ФРАГМЕНТ ДОКУМЕНТА:
▼▼▼
На следующий день мы снова отправились в клинику, чтобы расспросить больную еще раз. С тем, чтобы проверить то, что узнал накануне, я попросил госпожу Ратлеф о небольшой услуге, цели которой намеренно не стал ей сообщать, а именно: зарисовать расположение зубов госпожи Чайковской. Любому, взглянувшему на этот рисунок, сделалось бы понятно, что недостающие зубы не были выбиты ударом: в этом случае их не хватало бы лишь в каком-то одном месте; у больной же они отсутствовали то здесь, то там по всему ряду.
В этот раз мы показали госпоже Чайковской брошь, подаренную моей жене императрицей в 1913 году во время празднования трехсотлетия дома Романовых. Сколько мне помнится, Анастасия Николаевна сама должна была выбрать ее по просьбе матери и всякий раз после бывала очень рада, когда видела ее на моей жене. Мы даже сделали госпоже Чайковской небольшую подсказку, назвав даты 1613–1913, но украшение ничего не напоминало ей; она вернула его нам, проявив к нему совершенно никакого интереса.
▲▲▲
ИСХОДНЫЕ ДАННЫЕ:
▼▼▼
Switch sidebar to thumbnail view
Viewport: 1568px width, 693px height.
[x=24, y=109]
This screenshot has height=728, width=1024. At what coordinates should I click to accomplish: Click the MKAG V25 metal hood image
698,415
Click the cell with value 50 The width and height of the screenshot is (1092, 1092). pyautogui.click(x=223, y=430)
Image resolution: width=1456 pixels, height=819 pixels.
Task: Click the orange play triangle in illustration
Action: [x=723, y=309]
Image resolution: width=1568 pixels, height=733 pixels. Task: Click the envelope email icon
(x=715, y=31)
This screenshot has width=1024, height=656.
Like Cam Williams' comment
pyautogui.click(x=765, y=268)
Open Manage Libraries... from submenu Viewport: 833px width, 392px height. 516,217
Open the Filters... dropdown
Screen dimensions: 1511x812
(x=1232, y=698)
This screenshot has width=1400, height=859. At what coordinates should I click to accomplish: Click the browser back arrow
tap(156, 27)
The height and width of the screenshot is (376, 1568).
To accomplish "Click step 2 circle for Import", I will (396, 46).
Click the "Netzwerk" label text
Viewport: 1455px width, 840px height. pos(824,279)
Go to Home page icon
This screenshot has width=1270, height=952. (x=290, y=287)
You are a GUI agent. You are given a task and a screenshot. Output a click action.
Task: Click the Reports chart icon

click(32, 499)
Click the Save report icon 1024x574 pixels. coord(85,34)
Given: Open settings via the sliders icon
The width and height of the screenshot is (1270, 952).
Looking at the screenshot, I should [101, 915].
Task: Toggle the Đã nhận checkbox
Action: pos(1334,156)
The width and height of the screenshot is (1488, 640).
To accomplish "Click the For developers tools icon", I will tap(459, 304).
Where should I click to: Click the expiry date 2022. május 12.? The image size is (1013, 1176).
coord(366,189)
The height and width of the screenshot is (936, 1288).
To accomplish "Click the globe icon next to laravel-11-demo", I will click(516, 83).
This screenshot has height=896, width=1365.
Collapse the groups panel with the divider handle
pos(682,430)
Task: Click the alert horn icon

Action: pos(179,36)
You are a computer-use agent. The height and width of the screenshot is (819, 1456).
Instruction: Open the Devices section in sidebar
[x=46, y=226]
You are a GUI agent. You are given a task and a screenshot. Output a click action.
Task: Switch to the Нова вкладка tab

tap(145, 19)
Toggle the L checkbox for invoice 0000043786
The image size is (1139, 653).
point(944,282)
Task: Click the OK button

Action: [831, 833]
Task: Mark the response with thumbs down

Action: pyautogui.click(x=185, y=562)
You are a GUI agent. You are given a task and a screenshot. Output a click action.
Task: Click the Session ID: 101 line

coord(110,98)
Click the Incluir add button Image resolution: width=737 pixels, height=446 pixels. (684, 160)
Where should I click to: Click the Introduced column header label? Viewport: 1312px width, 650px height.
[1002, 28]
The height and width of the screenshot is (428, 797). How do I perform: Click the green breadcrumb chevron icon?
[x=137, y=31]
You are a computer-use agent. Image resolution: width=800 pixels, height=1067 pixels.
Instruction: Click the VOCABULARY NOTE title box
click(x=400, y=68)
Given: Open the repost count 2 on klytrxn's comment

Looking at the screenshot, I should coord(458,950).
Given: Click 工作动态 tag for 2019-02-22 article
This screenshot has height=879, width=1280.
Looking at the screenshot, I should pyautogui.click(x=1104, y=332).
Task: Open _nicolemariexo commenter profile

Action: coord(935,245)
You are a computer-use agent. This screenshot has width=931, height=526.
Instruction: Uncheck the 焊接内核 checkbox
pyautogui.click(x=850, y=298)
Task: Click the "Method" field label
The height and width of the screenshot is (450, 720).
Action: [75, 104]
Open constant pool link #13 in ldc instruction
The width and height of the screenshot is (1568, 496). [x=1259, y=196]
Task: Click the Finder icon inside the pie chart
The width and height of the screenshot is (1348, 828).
▲▲▲
ЗАДАНИЕ: Выпишите из фрагмента о госпоже Чайковской отрывок, начиная со слов «В этот раз мы» и далее вплоть до слов «совершенно никакого интереса.».

ОТВЕТ К ЗАДАНИЮ:
В этот раз мы показали госпоже Чайковской брошь, подаренную моей жене императрицей в 1913 году во время празднования трехсотлетия дома Романовых. Сколько мне помнится, Анастасия Николаевна сама должна была выбрать ее по просьбе матери и всякий раз после бывала очень рада, когда видела ее на моей жене. Мы даже сделали госпоже Чайковской небольшую подсказку, назвав даты 1613–1913, но украшение ничего не напоминало ей; она вернула его нам, проявив к нему совершенно никакого интереса.